Between November last year and February 2015, Junk collected 107 tons of plastics, aluminum cans, glass containers, assorted paper and cardboard.
“We have sent five 40-foot containers overseas and used the crushed glass on Grand Cayman in construction,” Anglin says.
Junk ships the material to “partners” in Miami, and earns “a very small profit on plastics and basically break[s] even on cardboard or paper at present — once the cost of shipping is taken out.
“Our partners consolidate our materials with theirs and send them onto the Far East, mainly China and India, to be recycled back into plastics and paper,” Anglin says.

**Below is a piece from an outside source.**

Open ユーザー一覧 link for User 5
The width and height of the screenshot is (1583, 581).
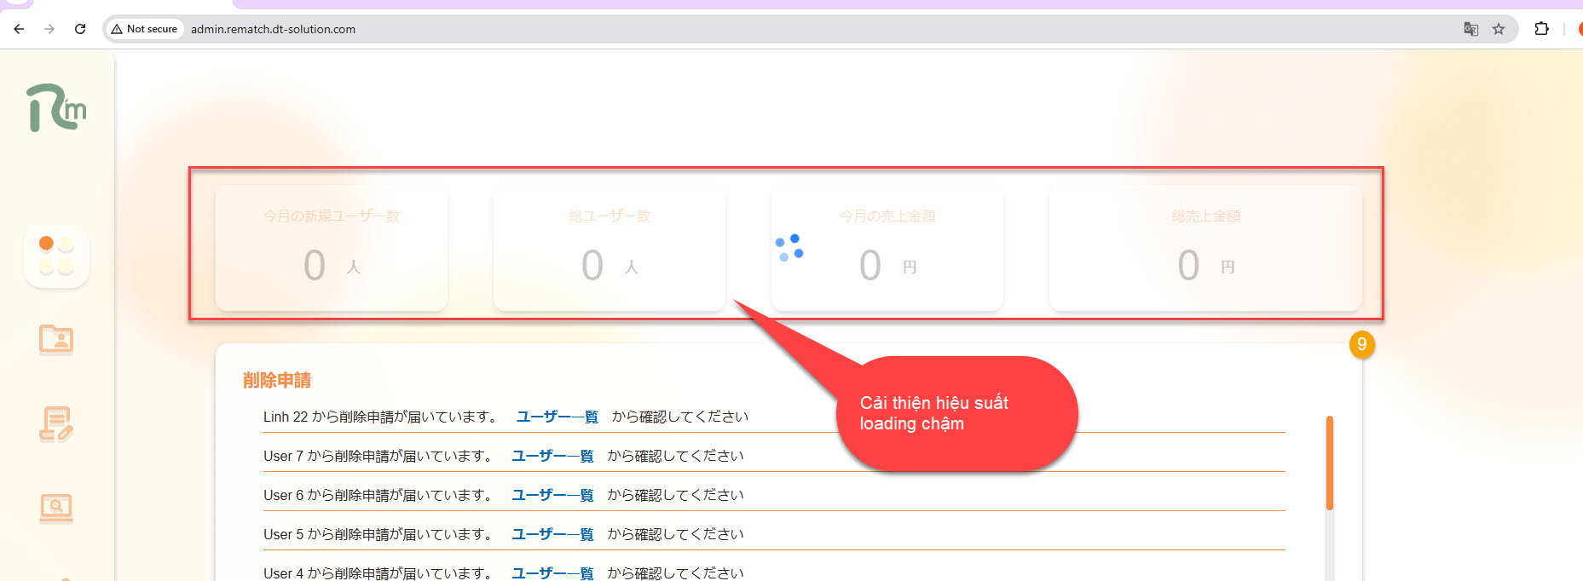coord(552,534)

Sensing a rising wave, however, Anglin, Cumber and Connolly plan further investment in Junk, bringing it to a “high six figures,” adding “six or seven” public collection stations to the three or four supermarket parking lots, expanding their 100 business and household clients, acquiring at least one more vehicle to augment the single flatbed truck and, surely, expanding the eight-member workforce.
“The client base will explode once we get our facilities and trucks, he says,” while a longer-term project is to cultivate overseas relationships to minimize the middlemen.
“This is worth our effort,” Anglin says, “because we believe that our new community recycling depots will become very popular, and more and more condos, strata, restaurants and office complexes will sign up and get our volumes up substantially.
“Recycling is everybody’s business and we must alleviate the environmental threat called Mt. Trashmore. We cannot sit idly on the sidelines and wait for government to solve all of our problems.
“On another note it would be good if government would provide some duty waivers and concessions on real recycling equipment. We believe that would be a good public policy.”
At DEH, Johnson is also hoping for the future: That original 1980 dump has grown beyond anyone’s expectations, “and there are more people now, and we want to have a plan in place by 2017,” that – through contracts and commitments – will make impossible the kind of on-again/off-again politics, starting and stopping government efforts with every election cycle.
“It used to all get scrapped and they would go back to the beginning and start from scratch again,” Johnson said.
“Little progress has been made because of that.
“Hopefully, with whatever is designed, the next government will progress with it.”